::: Texte source :::

Les communistes préparent leur congrès et s’interrogent sur la pertinence de construire un projet communiste pour le 21ème siècle et sur son contenu. Mais nous pourrions oser cette question : que signifie aujourd’hui être communiste ?
Travailler à un projet politique avec pour cadre la visée communiste et nous demander si le projet communiste doit être de manière exclusive le projet du Parti Communiste ou si la démarche politique de construire un projet aussi ambitieux ne doit pas se faire avec l’ensemble des forces et des individus qui ont à cœur l’avenir du communisme. La question mérite qu’on s’y attarde et qu’on la travaille.

::: Données à examiner :::

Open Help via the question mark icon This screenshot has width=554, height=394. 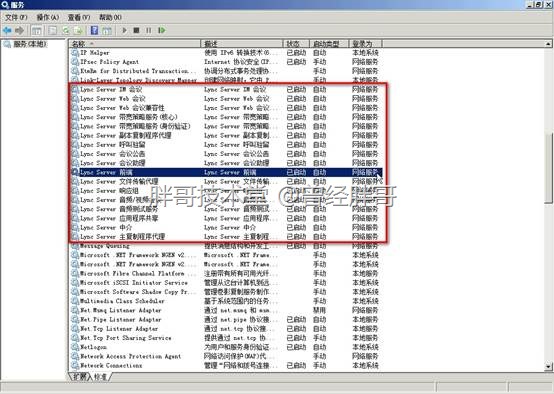[x=94, y=31]
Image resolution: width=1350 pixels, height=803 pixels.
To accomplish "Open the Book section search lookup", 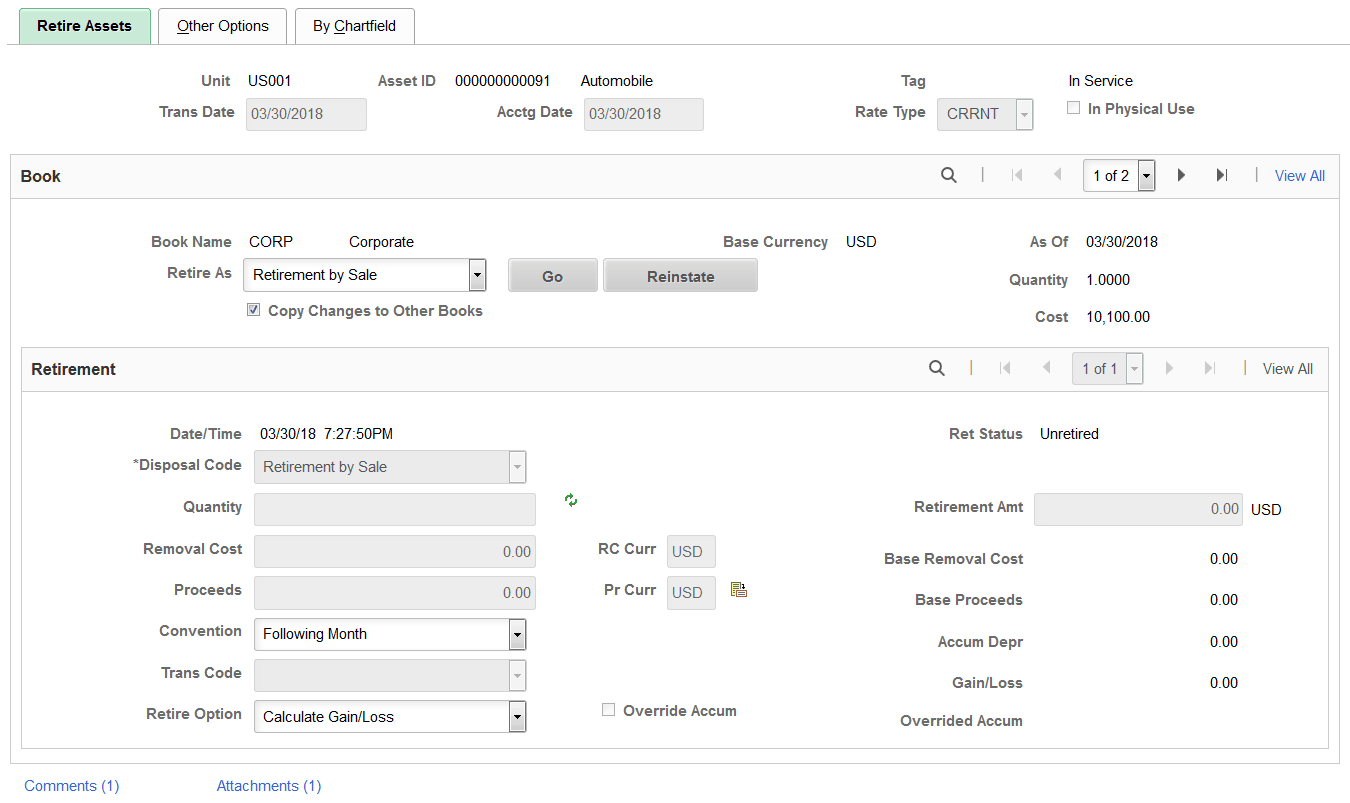I will point(948,175).
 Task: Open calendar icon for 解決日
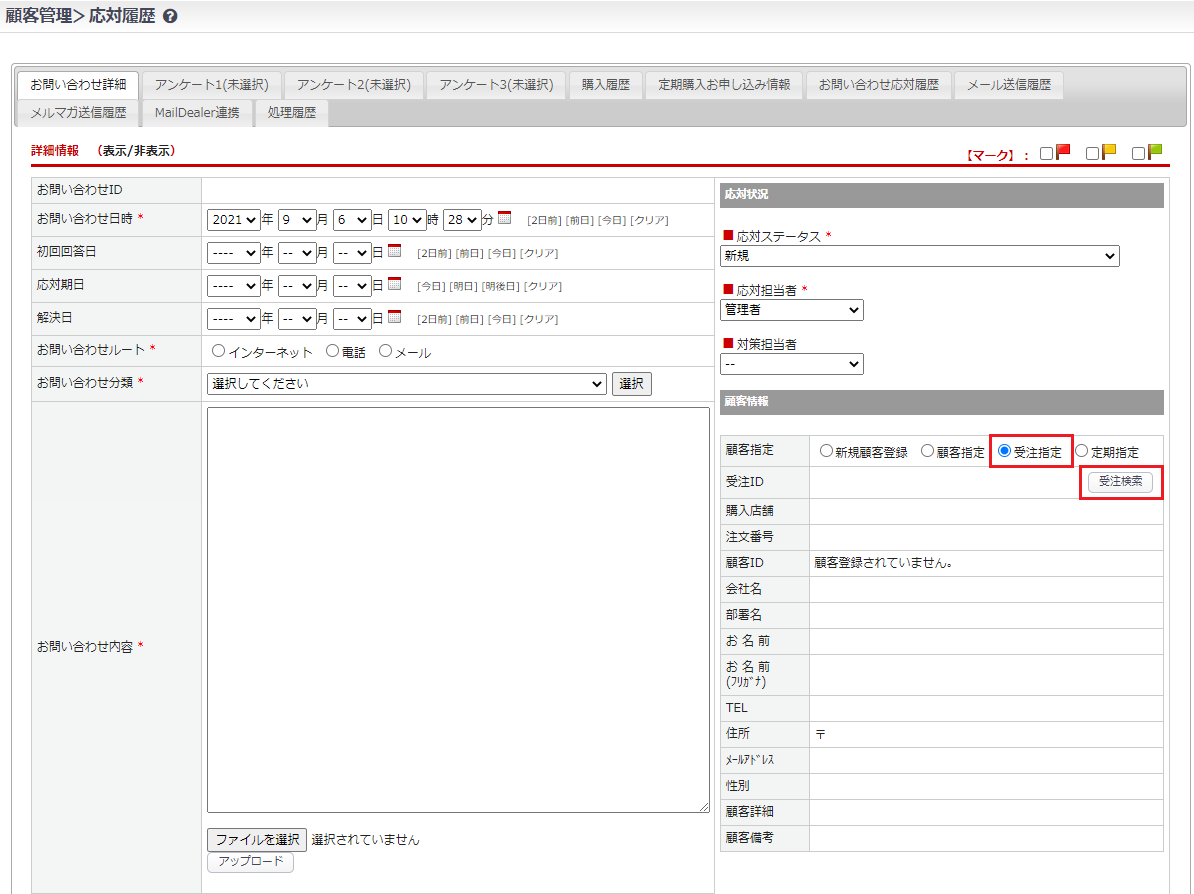tap(394, 317)
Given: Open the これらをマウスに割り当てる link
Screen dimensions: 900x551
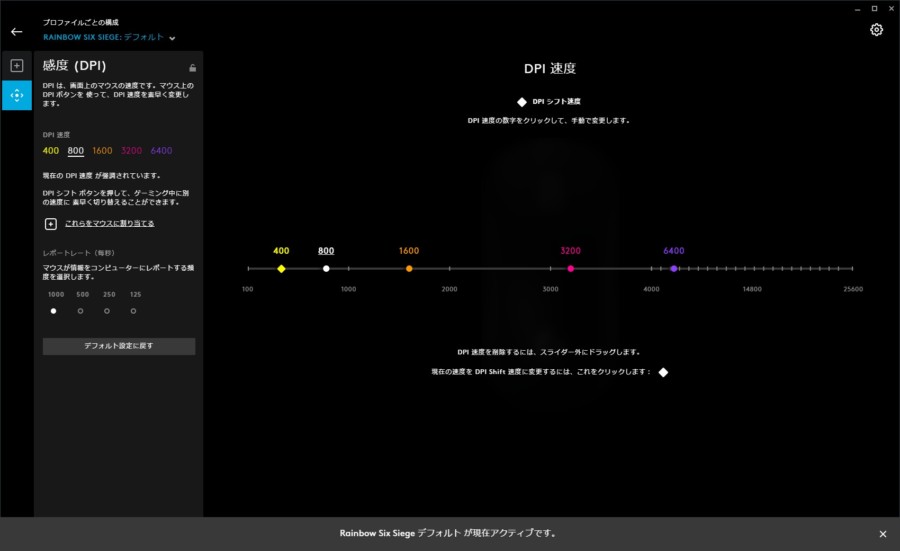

:::

**Le problème**
Poursuivez le texte sur le projet communiste à partir de sa dernière phrase.

**Résultat de l'exercice**
Le communisme signifie en ce qui me concerne, ce mouvement qui invente ici et maintenant d’autres rapports économiques et sociaux avec comme levier de transformation essentiel l’émancipation des individus (émancipation individuelle et collective allant de pair), en alliant de façon permanente réflexion et mise en pratique afin que les actes n’invalident pas les propos, militer pour le communisme, c’est se donner les moyens, les pratiques concrètes qui permettent aux idées de se réaliser car agir en militant est une manière de dimensionner notre visée et de la traduire en actes ?. Construire du communisme c’est pour reprendre les mots de Jean Marie Vincent un mouvement en rupture avec « la marchandisation universelle au service du capital qui transforme la majorité des hommes et des femmes au travail en simples supports ou rouages de processus sans cesse renouvelés de valorisation de ce capital ». Dans ce cadre, comment faire pour que tous les sujets (jeunes, et autres) s’emparent de la question de la marchandisation et remplace cette approche par autre chose de plus « humain », de plus « coopératif ». ?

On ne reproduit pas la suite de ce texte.